=== Work item ===
The material below should be copied line for line, please, with pictures omitted.
★ ★ ★
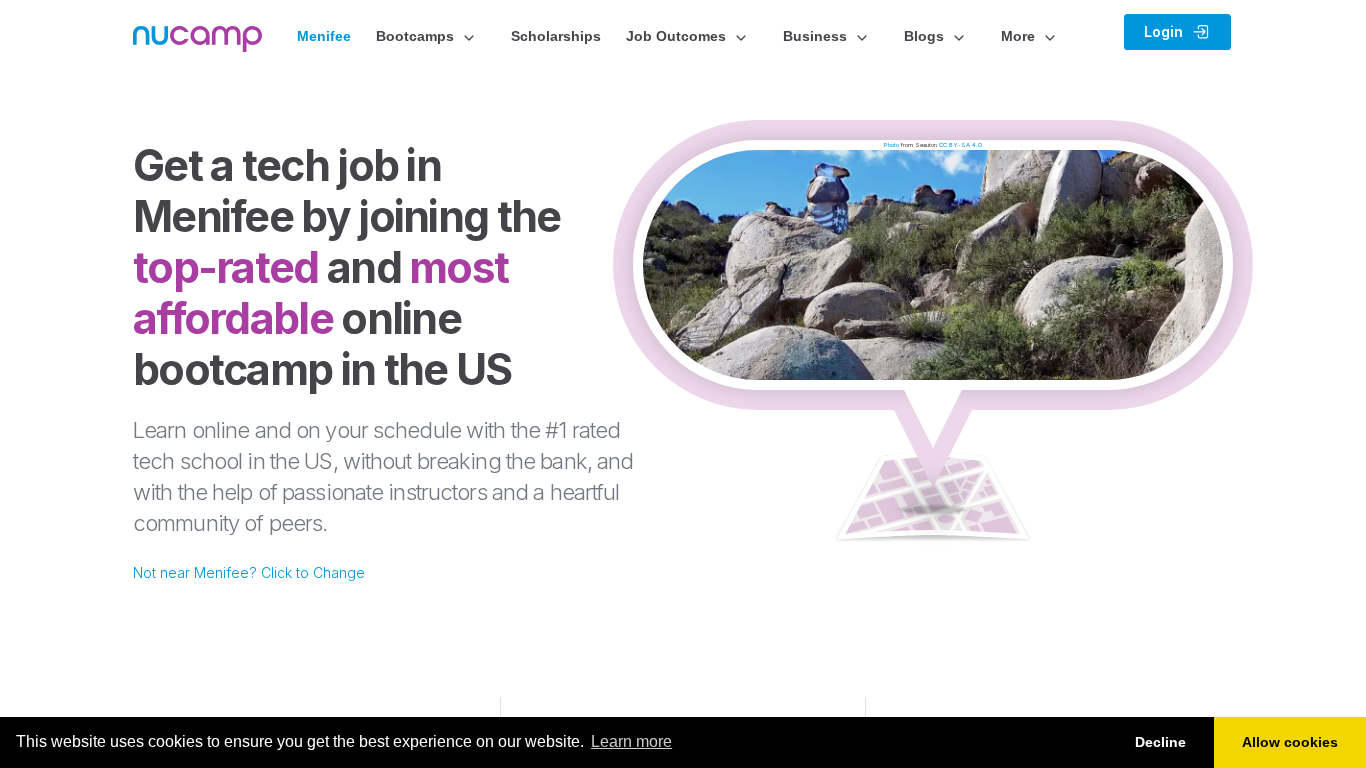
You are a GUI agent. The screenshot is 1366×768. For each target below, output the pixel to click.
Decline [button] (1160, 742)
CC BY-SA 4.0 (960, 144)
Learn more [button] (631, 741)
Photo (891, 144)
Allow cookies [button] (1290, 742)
★ ★ ★
=== Task output ===
You are a GUI agent. The screenshot is 1366×768. For each target below, output the pixel to click.
Decline [button] (1160, 742)
CC BY-SA 4.0 (960, 144)
Learn more [button] (631, 741)
Photo (891, 144)
Allow cookies [button] (1290, 742)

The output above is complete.